The application delegates text-forming tasks to local models running via Ollama (HTTP API at localhost:11434). The existing local_llm.py client handles:

  • Backend discovery (Ollama + Foundry Local)
  • OpenAI-compatible /v1/chat/completions calls
  • Model suggestion by task type
  • Automatic fallback between backends

Key principle: Local models are text-forming tools, not knowledge sources. All knowledge is supplied as context. The model transforms, classifies, or formats — it never generates facts from training data.

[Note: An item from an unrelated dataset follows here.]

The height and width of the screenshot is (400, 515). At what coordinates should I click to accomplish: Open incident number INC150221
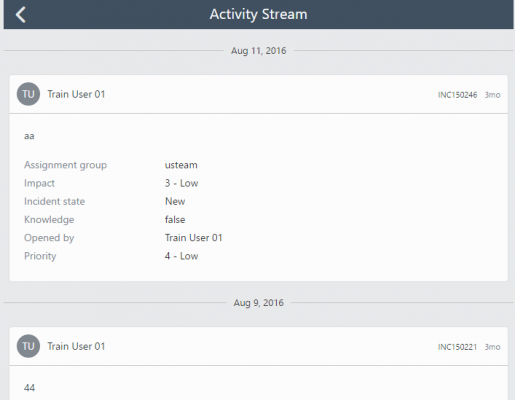click(457, 347)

Task types and recommended models:

  • classification (type/tag inference): qwen2.5:3b (fast, sufficient)
  • generation (definitions, descriptions): qwen2.5:7b (quality)
  • extraction (structured output from text): qwen2.5:7b
  • long-context (summarizing large files): phi-3-mini-128k

The model trust ordering from infer-triage-frontmatter.py should be respected: don’t re-enrich a file if it was already enriched by an equal or higher-trust model.

Plan data structure

Plans are markdown files at content/technology/specifications/agential-semioverse-repository/plans/NNNN-slug.md with frontmatter:

---
title: "Plan title"
date-created: 2026-03-08T00:00:00
status: draft | proposed | accepted | active | completed | abandoned | deferred
priority: critical | high | medium | low
depends-on: [4, 17]      # plan numbers
milestone: "milestone-name"
appetite: small | medium | large
goal: "goal-id"
---

The board view groups plans into columns:

  • Draft: status=draft
  • Shaped: status=proposed or accepted
  • Active: status=active (WIP limit: 3)
  • Closed: status=completed, abandoned, or deferred

Technical requirements

  • Python 3.11+, FastAPI, Uvicorn
  • Jinja2 for dashboard templates
  • No database — all data comes from the filesystem (markdown files) and cached JSON indexes
  • No JavaScript frameworks — dashboard is server-rendered HTML with minimal vanilla JS for interactivity
  • The application reads from the content/ directory (read-only for query endpoints, write for enrichment/pipeline endpoints)
  • Scripts are in scripts/ — import their logic directly rather than shelling out to subprocess where possible
  • For Ollama integration, adapt scripts/local_llm.py directly
  • Respect the project structure: keep the application code in a new top-level app/ directory

What “done” looks like

  1. uvicorn app.main:app starts the server
  2. /docs shows the OpenAPI schema with all endpoints
  3. /dashboard shows the content health overview
  4. GET /api/v1/pipelines/session-briefing returns a complete briefing in <2 seconds
  5. GET /api/v1/content/weakest?limit=10 returns the 10 pages most needing improvement
  6. POST /api/v1/pipelines/triage-enrich-full processes a batch of triage files through the full pipeline
  7. The predicate graph and fragment computations work correctly against the actual content

Build order

Start with Phase 1 (script wrapping) — get the API skeleton working with real data. Then Phase 2 (semantic analysis) — this is the highest-value layer. Phase 3 (pipelines) composes Phase 1+2. Phase 4 (dashboard) visualizes everything.

The /api/v1/pipelines/session-briefing endpoint is the single most valuable endpoint — prioritize it. An agent calling this one endpoint at session start replaces 5,000+ tokens of file reading and inference.